Upgrading the Agile Manifesto

When starting on the journey to agility, the most common path is for an organization to hire a Certified Agile Consultant™ and learn about the Manifesto for Agile Software Development followed by Scrum. Then they spend time catching up to the present 20+ years of learning and hopefully learn that delivery and not the process is the point. Why must everyone start at the beginning? The Manifesto was written over 20 years ago. Some principles have not aged well and most Scrum training reinforces the principles that need upgrading. For example, “we deliver every 2–4 weeks” continues to be a constraint on a majority of teams.

Today, we know that the continuous delivery of value yields better results. We have the ability to get feedback on the quality of our ideas much sooner with less risk and less drama when we learn to solve the problems of “why can’t we deliver value today?”

I Propose a Pull Request…

Code review comments for this post

The Preamble

We are uncovering better ways of developing software by doing it and helping others do it.

Since this was written, we have uncovered practices that are better in every context. Continuous Delivery is one of those practices. We should focus on getting better at that.

We are uncovering better ways of continuously delivering value to the end-user and helping others do it.

1st Principle

Our highest priority is to satisfy the customer through early and continuous delivery of valuable software.

If we just reflect on the implications of this, we mostly only need this principle.

2nd Principle

Welcome changing requirements, even late in development. Agile processes harness change for the customer’s competitive advantage.

Let’s be more explicit.

Incorrect, misunderstood, or changing requirements are the expectation. We embrace this to design a system of delivery to improve the customer’s competitive advantage.

3rd Principle

Deliver working software frequently, from a couple of weeks to a couple of months, with a preference to the shorter timescale.

This one has aged very poorly. In modern development, we now have the ability to actually achieve the 1st principle by…

Continuously deliver working software, from a couple of hours to a couple of days, with a preference to the shorter timescale.

4th Principle

Business people and developers must work together daily throughout the project.

Projects are not something we should do.

Business people and developers are one product team with birth to death ownership of the outcomes.

5th Principle

Build projects around motivated individuals. Give them the environment and support they need, and trust them to get the job done.

I’m never motivated by a project. I like to see and improve my outcomes. I may be motivated to begin working on a product, but if I find myself in an environment of blame, death marches, lack of user feedback, etc. I will become demotivated. Now, if you ask me to help solve real problems and provide continuous delivery of valuable solutions…

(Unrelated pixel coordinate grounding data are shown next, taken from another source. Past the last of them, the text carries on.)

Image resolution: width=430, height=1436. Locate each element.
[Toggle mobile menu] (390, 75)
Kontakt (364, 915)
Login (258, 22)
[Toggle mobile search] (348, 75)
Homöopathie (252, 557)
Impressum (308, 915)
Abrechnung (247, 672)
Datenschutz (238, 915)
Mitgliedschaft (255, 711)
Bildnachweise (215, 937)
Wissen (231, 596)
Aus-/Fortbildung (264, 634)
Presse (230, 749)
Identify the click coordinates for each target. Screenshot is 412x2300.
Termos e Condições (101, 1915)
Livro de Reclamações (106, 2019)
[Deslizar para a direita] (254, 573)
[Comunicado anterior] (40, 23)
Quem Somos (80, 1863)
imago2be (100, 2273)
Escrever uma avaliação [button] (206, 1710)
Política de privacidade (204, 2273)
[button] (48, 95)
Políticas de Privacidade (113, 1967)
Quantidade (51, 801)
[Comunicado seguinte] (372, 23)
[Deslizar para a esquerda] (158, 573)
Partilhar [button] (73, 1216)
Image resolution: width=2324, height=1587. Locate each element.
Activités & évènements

Build product teams with understanding and ownership of the mission, ownership of the solutions, and responsibility for the outcomes in an environment that attracts, grows and retains motivated people.

7th Principle

Working software is the primary measure of progress.

Well, nearly…

How often do you find that “working software” is interpreted as “meets the required spec?” Our goal is valuable solutions to business problems.

Valuable outcomes are the measure of progress.

11th Principle

The best architectures, requirements, and designs emerge from self-organizing teams.

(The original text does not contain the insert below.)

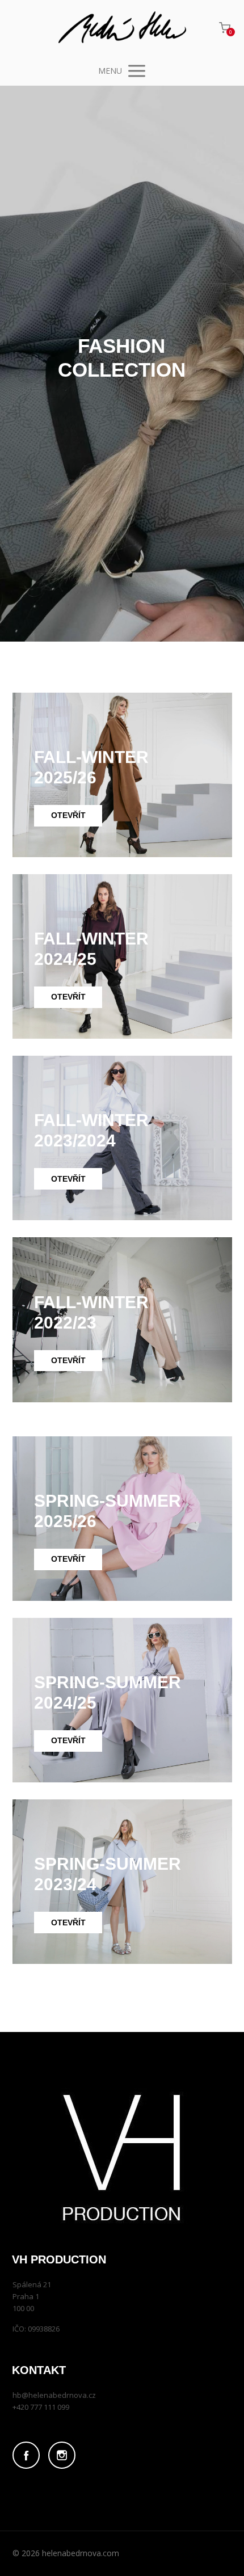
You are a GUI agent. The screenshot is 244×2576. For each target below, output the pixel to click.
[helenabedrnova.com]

This one is often misunderstood. It needs clarification.

The best architectures, requirements, and designs emerge from product teams who have ownership of the problem to be solved, ownership of how to solve it, and responsibility for the outcomes.

12th Principle

At regular intervals, the team reflects on how to become more effective, then tunes and adjusts its behavior accordingly.

I frequently see retros every six months. How can we be more explicit? Why shouldn’t improvement be part of daily work?

The team continuously reflects on things that casue pain, reduce morale, and increase delivery drag on the team, then tunes and adjusts its behavior accordingly using data to validate the changes.

Duena’s 14th Principle

My friend Duena Blomstrom’s response to this post proposes another principle. What we do is mostly about people, not technology. To be effective, we need as many ideas as possible from everyone on the team. Let’s make that policy explicit.

To be sustainable, happy and high-performing, we are to put the human work and psychological safety of the team, first.

Where can I send my PR?


Written on October 17, 2021 by Bryan Finster.